Jangan pergi!
Silakan tinggalkan detail kontak Anda, para insinyur kami akan menyiapkan solusi khusus untuk proyek Anda.

Mesin penghancur berkapasitas 200 t/jam ini diproses untuk bahan-bahan padat; dalam memilihnya, pertimbangkan jenis bahan baku, kompatibilitas dengan lini produksi, ketersediaan suku cadang, layanan purna jual, serta perhatikan produktivitas aktual dengan cadangan daya.
Mesin penghancur dengan kapasitas 200 ton per jam merupakan alat bantu industri serbaguna yang mampu mengolah volume bahan baku yang besar dalam waktu singkat, sedangkan pemilihan peralatan yang tepat bergantung pada jenis bahan yang diolah, karakteristik lini produksi, dan fraksi produk jadi yang diinginkan, sehingga dapat menghindari biaya berlebih dan waktu henti.
Pabrik ini secara konsisten memproses 190 hingga 210 ton bahan baku per jam dalam kondisi operasi standar, cocok untuk batuan keras, bijih, puing-puing konstruksi, dan bahan padat lainnya; dilengkapi dengan rangka yang diperkuat serta komponen kerja yang tahan aus, yang dirancang untuk pengoperasian berkelanjutan dalam jangka panjang tanpa perlu sering mengganti suku cadang.

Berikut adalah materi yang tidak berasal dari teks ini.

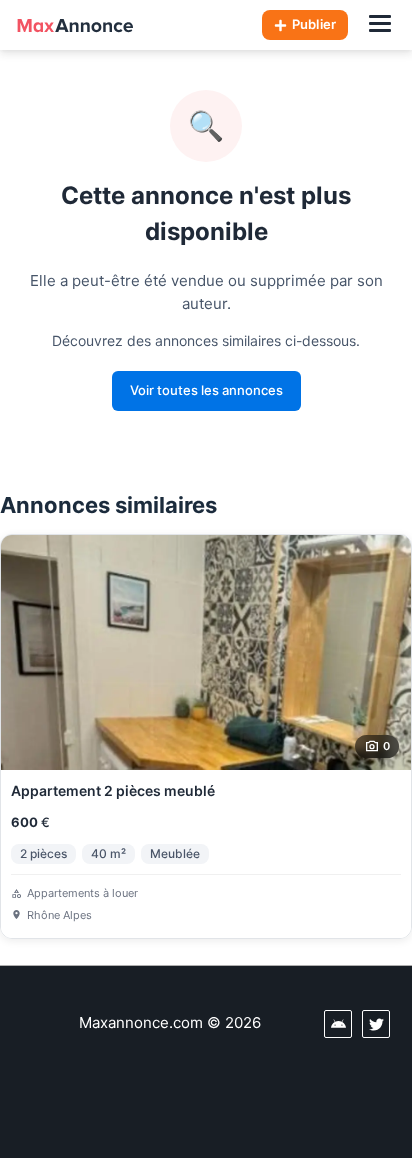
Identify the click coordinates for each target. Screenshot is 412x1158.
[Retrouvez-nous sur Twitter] (376, 1024)
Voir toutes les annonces (206, 390)
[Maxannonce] (75, 25)
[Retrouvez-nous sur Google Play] (338, 1024)
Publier (314, 24)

Untuk batuan yang sangat keras, penghancur rahang lebih cocok, untuk bahan baku dengan kekerasan sedang dan untuk menghasilkan fraksi berbentuk kubus, model kerucut atau rotari merupakan pilihan yang optimal, sedangkan jika perlu mengolah bahan yang lunak dan lembap, sebaiknya pilih desain pemecah palu; setiap jenis memiliki karakteristik tersendiri dalam hal pengumpanan dan keluaran produk jadi.
Sebelum membeli, Anda perlu memeriksa, apakah dimensi lubang masuk dan keluar penghancur sesuai dengan ukuran konveyor dan peralatan lain di pabrik Anda, serta memastikan bahwa daya yang dibutuhkan oleh unit tersebut sesuai dengan kapasitas listrik yang tersedia tanpa perlu melakukan modernisasi tambahan yang mahal.

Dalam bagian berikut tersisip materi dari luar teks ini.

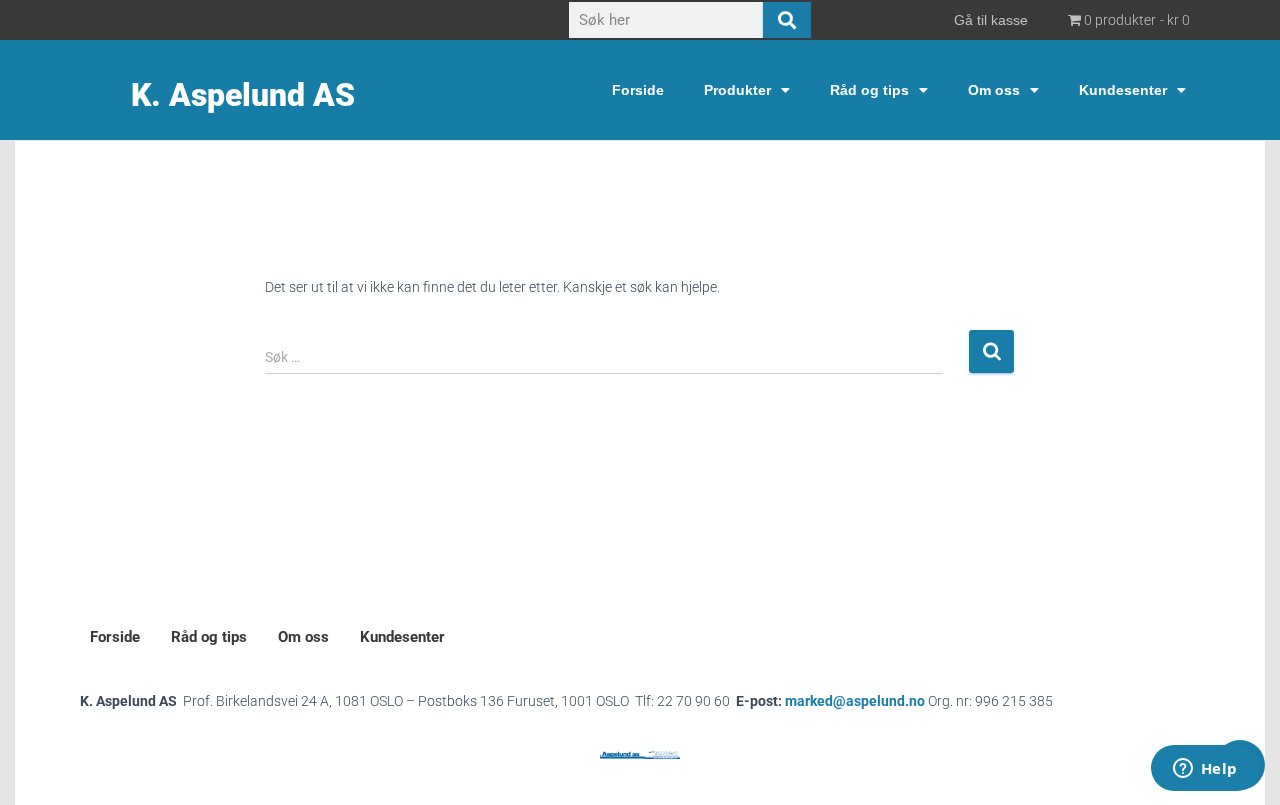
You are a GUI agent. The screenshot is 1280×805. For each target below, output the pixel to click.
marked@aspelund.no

Pilihlah model yang suku cadangnya mudah didapat dan terjangkau, serta pastikan adanya pusat layanan pabrikan di wilayah Anda; hal ini akan memungkinkan penggantian komponen yang aus secara cepat dan pelaksanaan perawatan berkala tanpa harus menghentikan proses produksi dalam waktu lama.
Jangan hanya mengandalkan kapasitas yang tertera dalam spesifikasi teknis; pertimbangkan juga kadar air dan ukuran bahan baku awal, karena pada kadar air yang tinggi, kinerja dapat menurun sebesar 10–15%, oleh karena itu, pilihlah kapasitas cadangan agar peralatan dapat beroperasi secara stabil pada mode yang diperlukan, bahkan dengan parameter bahan baku yang tidak standar.